* [Selection]:
==========
While en papilotte sounds fancy, it’s actually a great trick for crafting a quick and delicious meal for one (or more) with minimal mess. All you need is some parchment paper or, in a pinch, aluminum foil. Not being much of a baker, I’ve had the same box of parchment sitting in a kitchen drawer for years, ready for deployment on nights like tonight.
I spent the first half of my Monday frantically pulling together materials in preparation for an evening board meeting that was ultimately canceled. And so I find myself with an unexpectedly free night and a serious desire for solitude. On the way home I picked up a piece of salmon and some asparagus (hallelujah for green vegetables) to go with the ramps and fennel waiting in my refrigerator.
Salmon, Asparagus, Fennel & Ramps En Papillote
- 1/2 fennel bulb
- 8-10 asparagus stalks
- 3 ramps (or some thinly sliced shallots)
==========
* [Task requirements]:
a – In the salmon en papillote post, what reason does the writer give for having kept the same box of parchment in a kitchen drawer for years?
b – Update the salmon en papillote post between "I spent the" and "in my refrigerator.", inclusive, replacing "refrigerator" with "fridge".
c – Continue the salmon en papillote recipe from its final line.
==========
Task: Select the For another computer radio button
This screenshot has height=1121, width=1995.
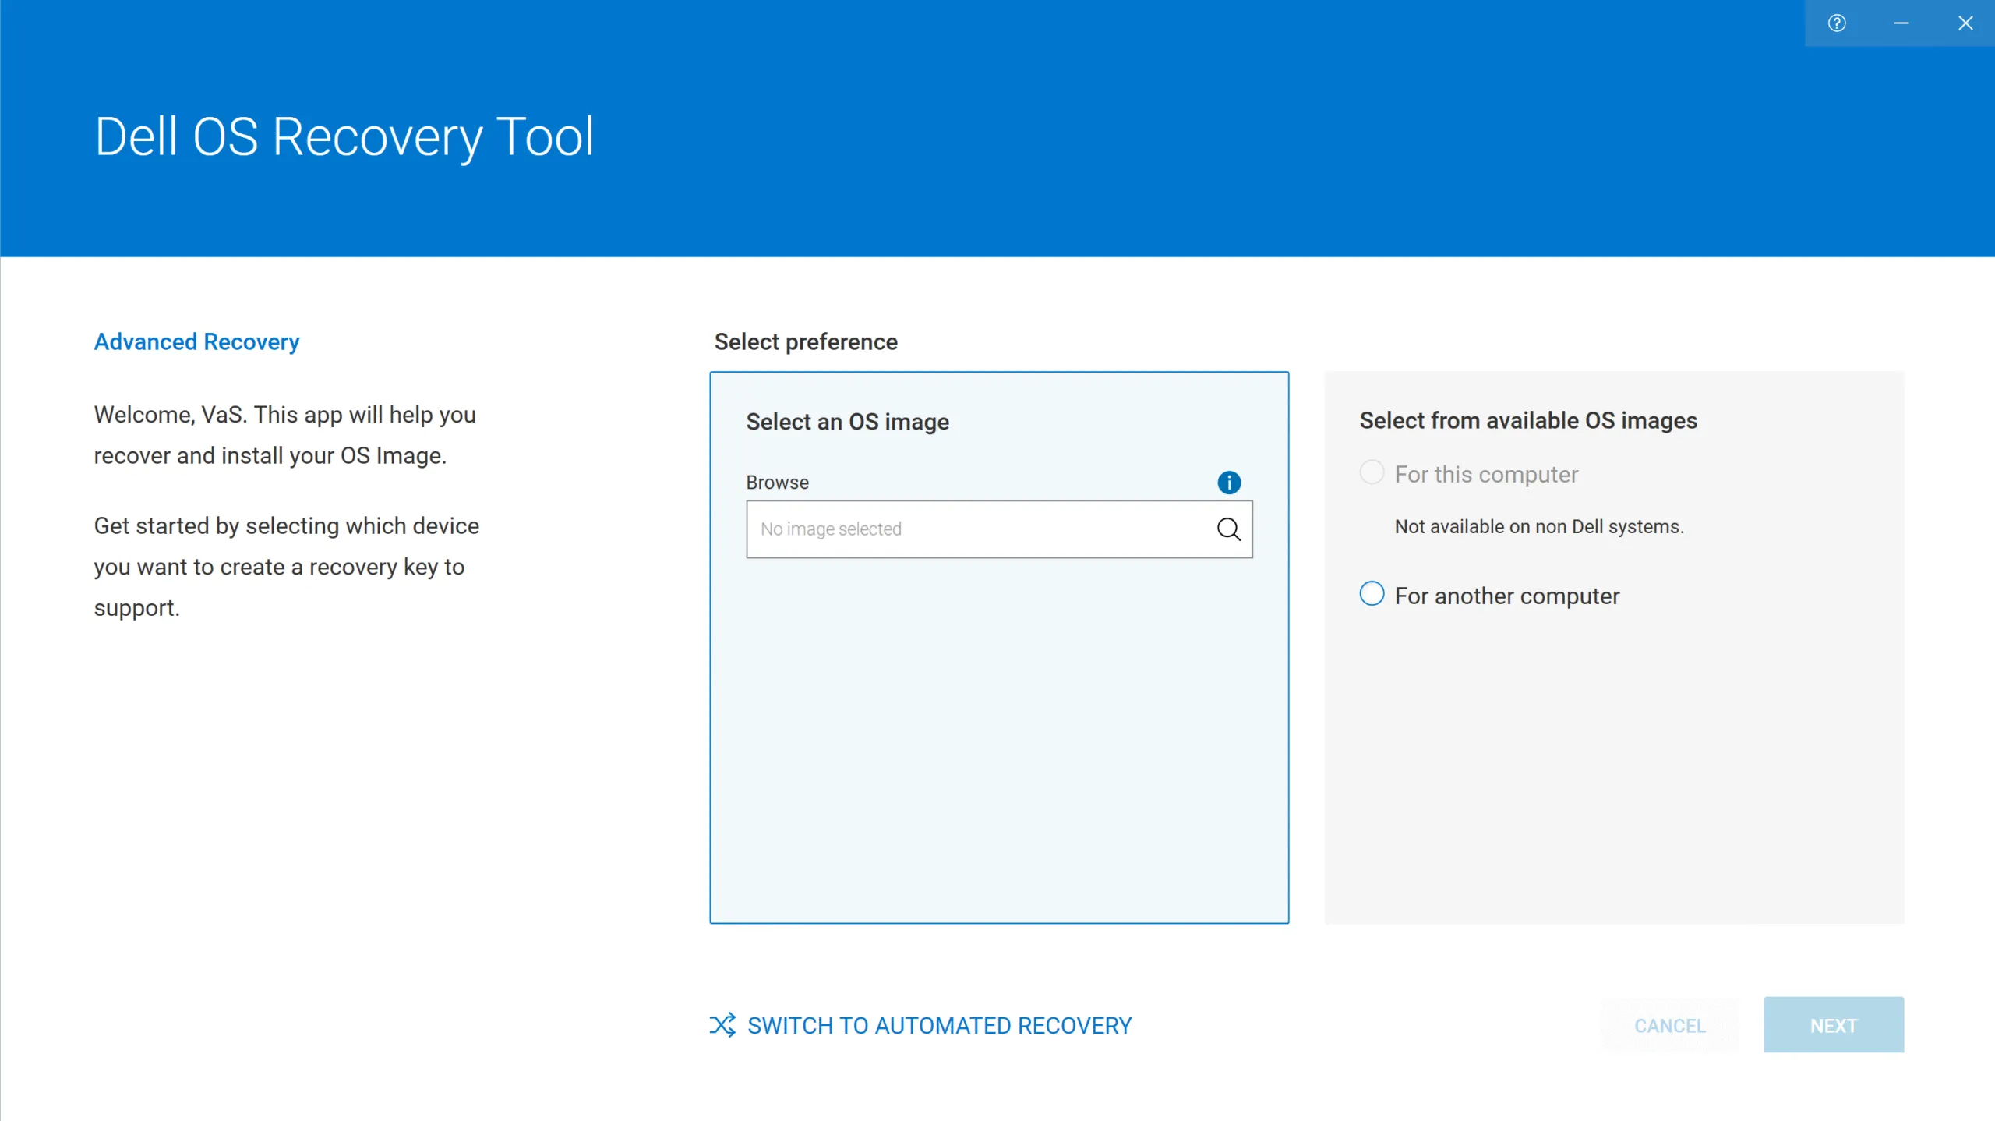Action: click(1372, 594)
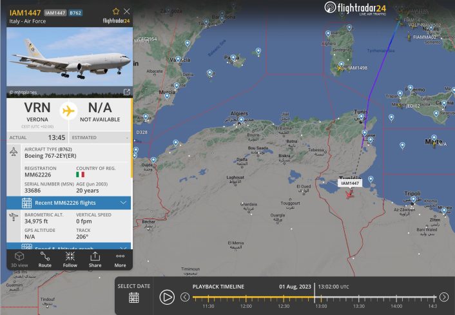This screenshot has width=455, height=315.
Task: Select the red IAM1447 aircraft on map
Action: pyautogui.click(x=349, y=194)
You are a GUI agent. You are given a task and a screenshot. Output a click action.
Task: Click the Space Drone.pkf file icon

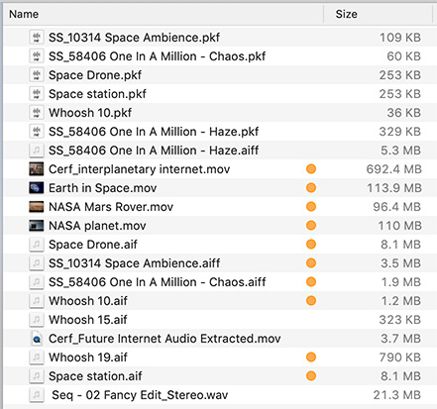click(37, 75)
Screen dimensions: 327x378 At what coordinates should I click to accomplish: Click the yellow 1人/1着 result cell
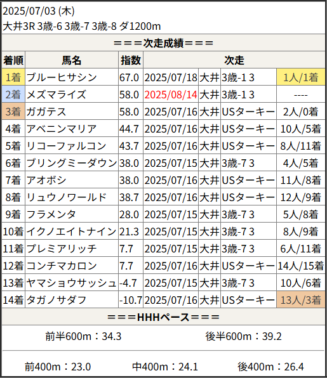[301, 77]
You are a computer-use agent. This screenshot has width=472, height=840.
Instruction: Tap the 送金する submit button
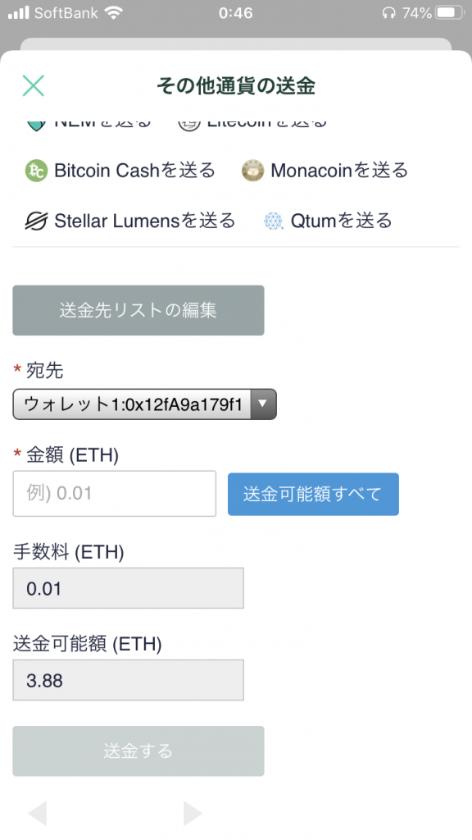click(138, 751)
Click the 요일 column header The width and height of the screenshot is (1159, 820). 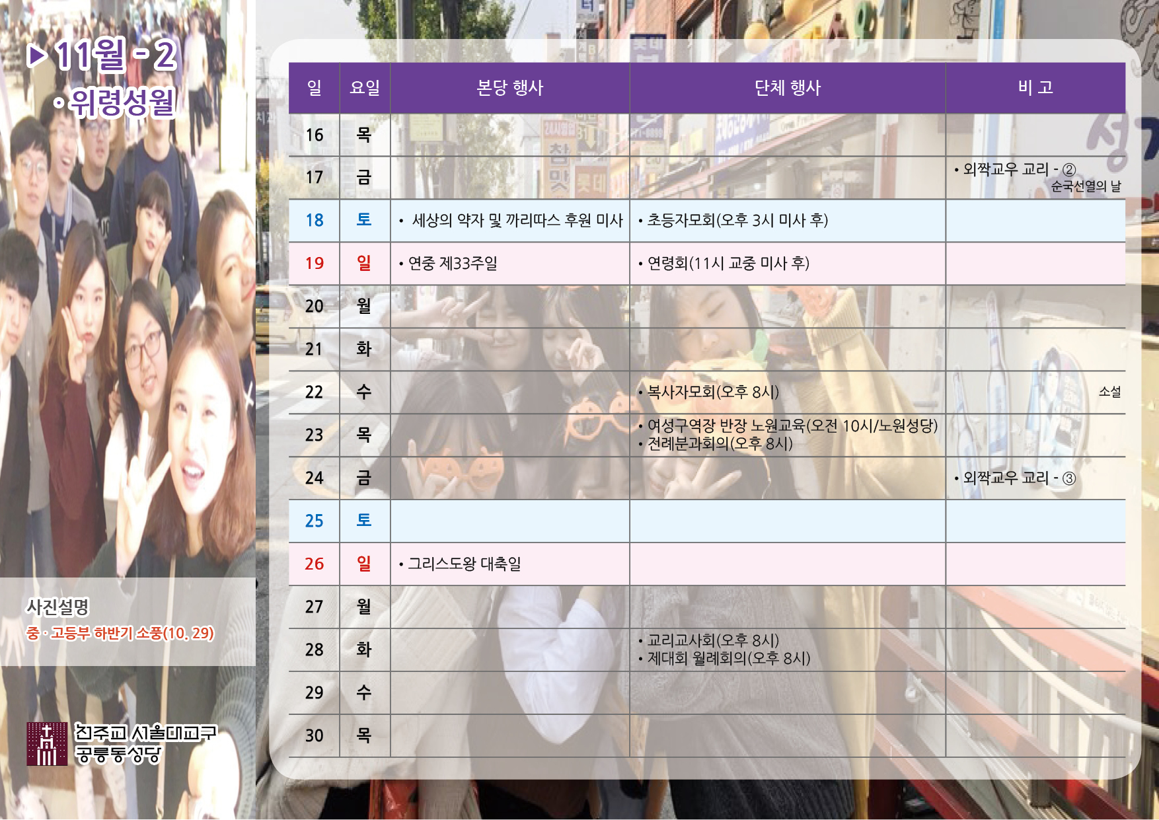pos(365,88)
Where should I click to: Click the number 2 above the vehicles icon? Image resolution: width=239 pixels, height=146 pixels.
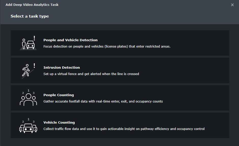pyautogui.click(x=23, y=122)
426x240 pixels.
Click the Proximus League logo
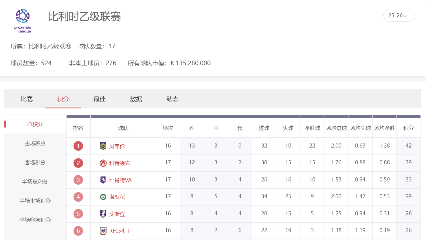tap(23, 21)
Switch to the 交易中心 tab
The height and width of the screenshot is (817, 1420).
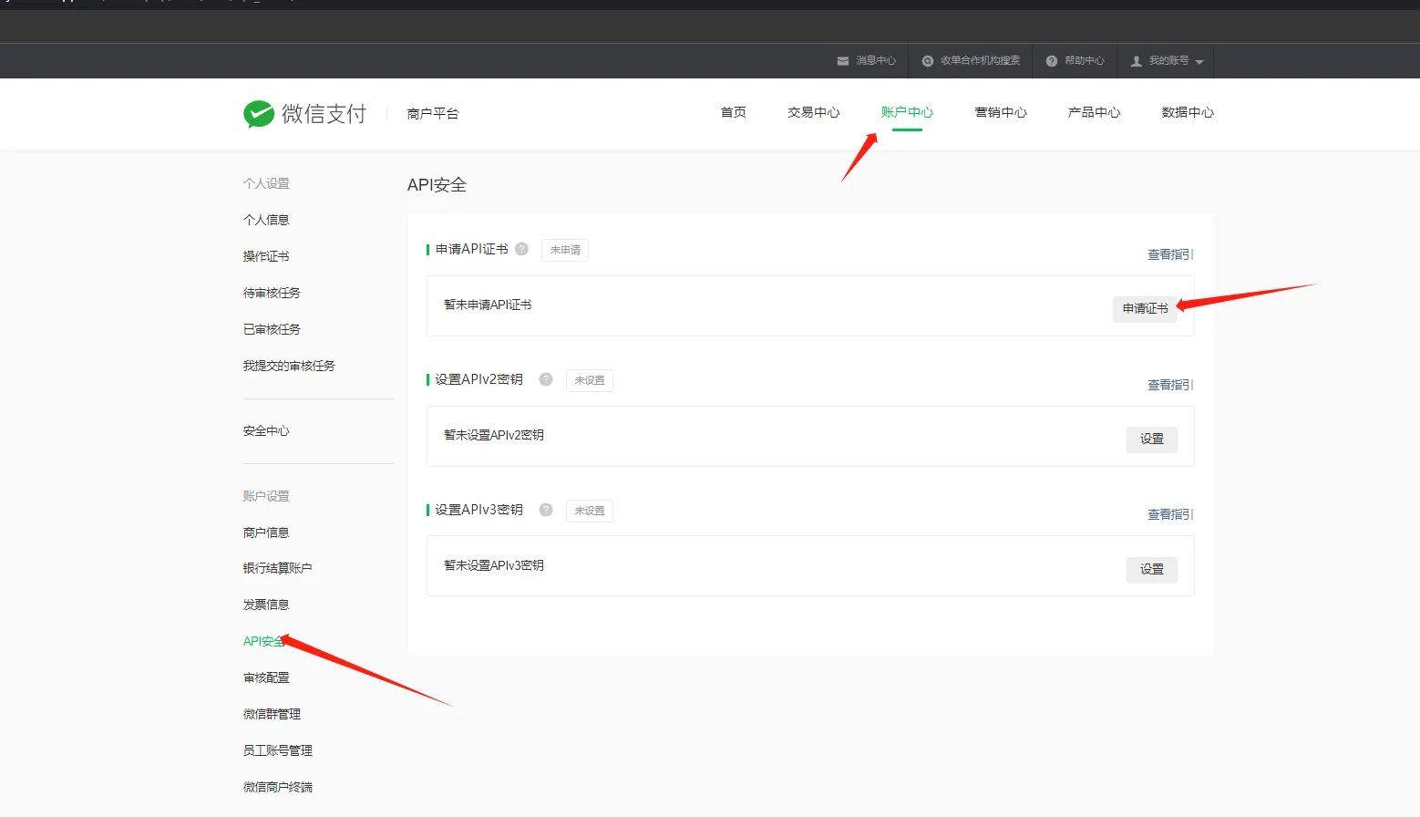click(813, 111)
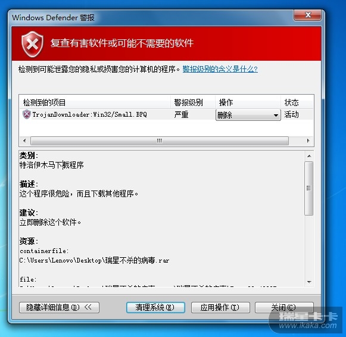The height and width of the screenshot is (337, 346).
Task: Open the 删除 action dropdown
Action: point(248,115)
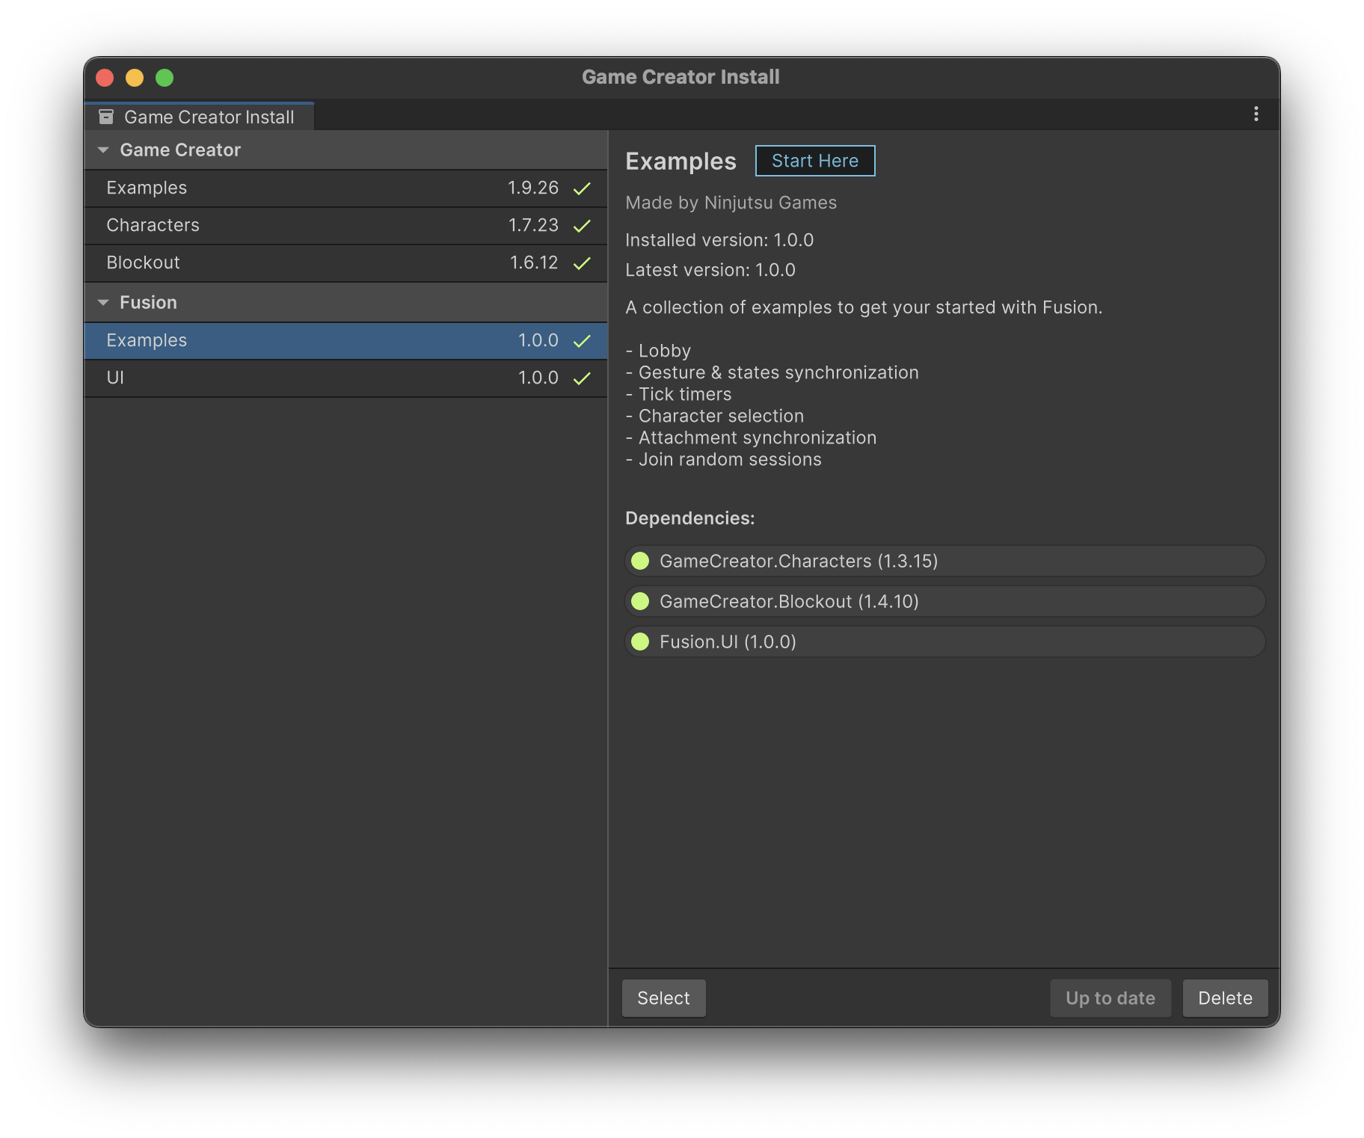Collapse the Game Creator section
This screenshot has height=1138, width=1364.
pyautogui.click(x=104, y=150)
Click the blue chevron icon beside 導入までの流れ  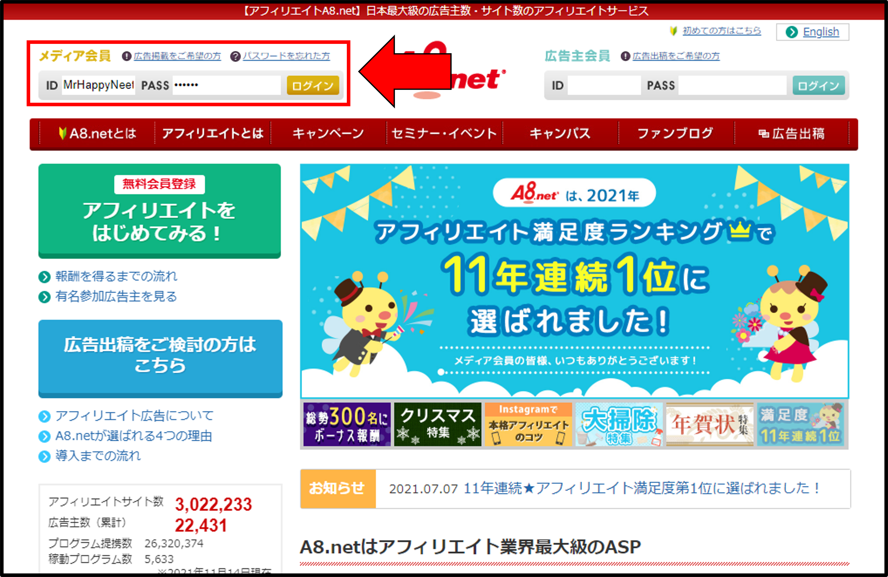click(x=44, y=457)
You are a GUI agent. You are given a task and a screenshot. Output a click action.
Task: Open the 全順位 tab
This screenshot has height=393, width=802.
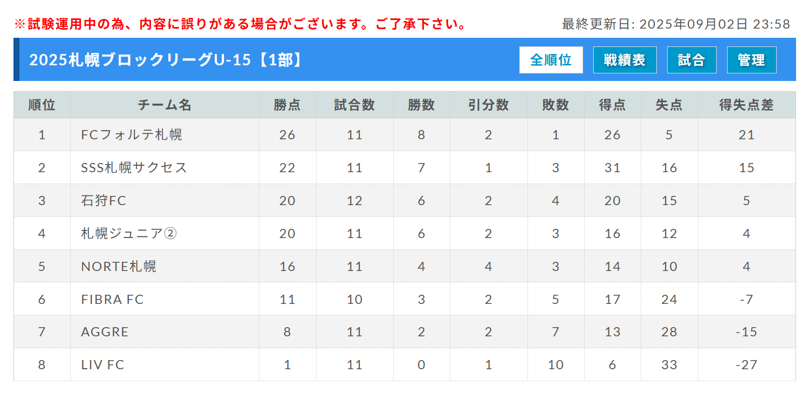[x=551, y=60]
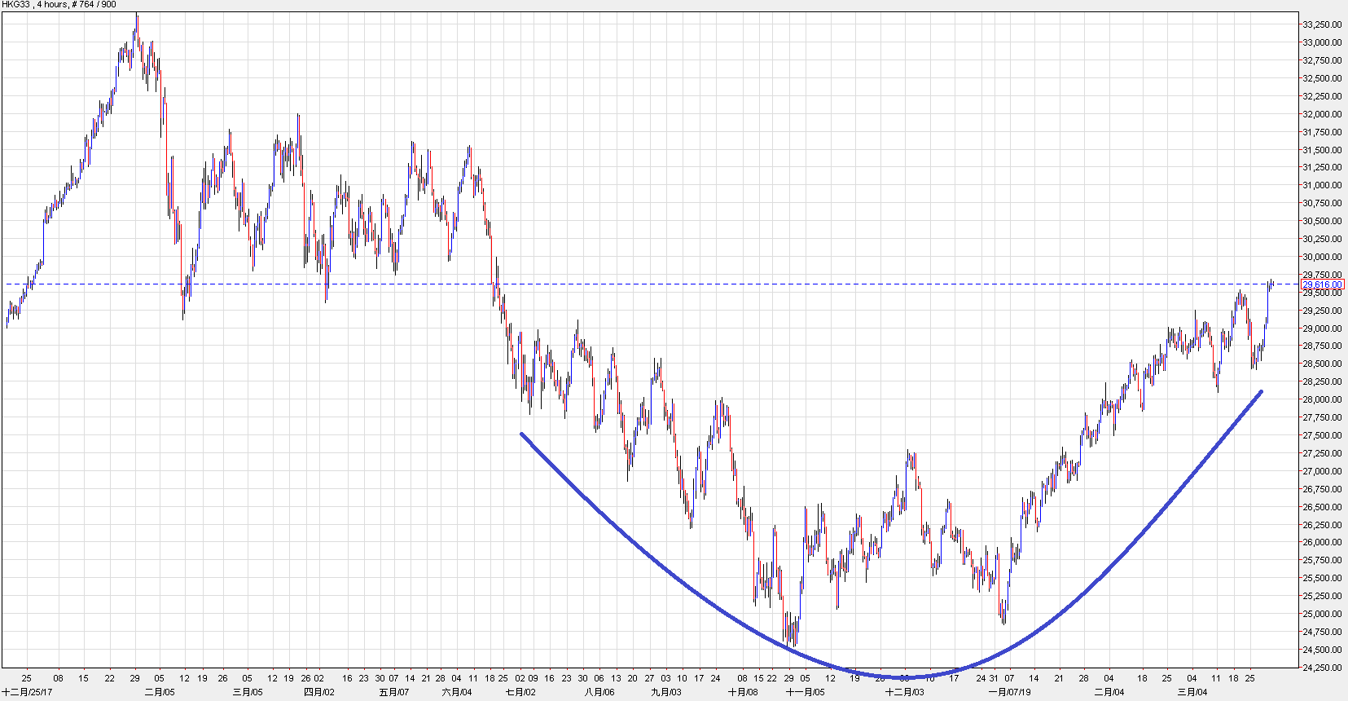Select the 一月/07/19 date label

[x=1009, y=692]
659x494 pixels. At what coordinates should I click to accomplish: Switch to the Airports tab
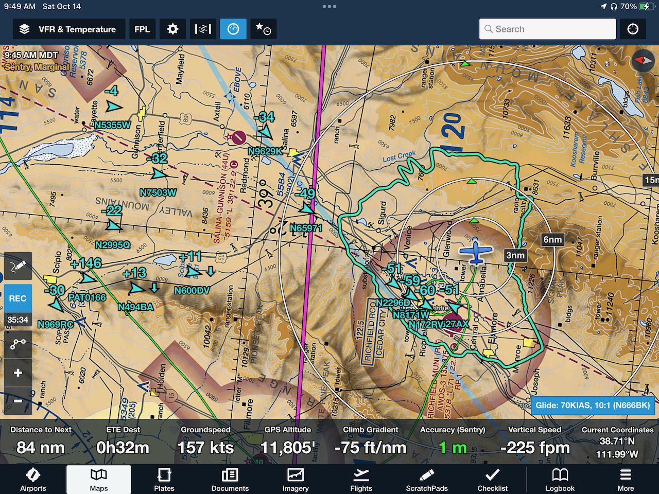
==========
* [Responses to the tasks]:
a – The writer explains that they are not much of a baker, so the box of parchment has gone largely unused and has stayed in the drawer for years.

b –
I spent the first half of my Monday frantically pulling together materials in preparation for an evening board meeting that was ultimately canceled. And so I find myself with an unexpectedly free night and a serious desire for solitude. On the way home I picked up a piece of salmon and some asparagus (hallelujah for green vegetables) to go with the ramps and fennel waiting in my fridge.

c –
- 6-ounce salmon filet
- 2 tablespoons plain yogurt (ideally whole milk)
- splash of white wine
- zest of 1/2 lemon
- salt and pepper
- Pop a large cast iron skillet (or a baking sheet or dish of some sort) into the oven and set it to 400. Turn on the radio, strip off your work drag, pop open that bottle of Orvieto left by a dinner guest with excellent taste and pour yourself a glass.
- Lay a large piece of parchment on the kitchen counter. Rinse the fennel and then remove the stalks, reserving and finely chopping the fronds. Halve the bulb, core one half and then slice it as thinly as possible. Toss the sliced fennel onto one half of your parchment and pop the unsliced half into the fridge for a future use. Snap the woody ends off of the asparagus and layer the stalks on top of the fennel. Rinse the ramps, trim off the very tip, slice them in half lengthwise and lay them on top of the asparagus. Sprinkle with salt, pepper and lemon zest. While pouring yourself a second glass of wine, give the vegetables a little splash.
- Rinse the salmon, feeling for and removing any remaining bones, and pat dry. Place the fish on top of the vegetables and add more salt, pepper and lemon zest. Spoon the yogurt on top and garnish with the fennel fronds and more lemon zest.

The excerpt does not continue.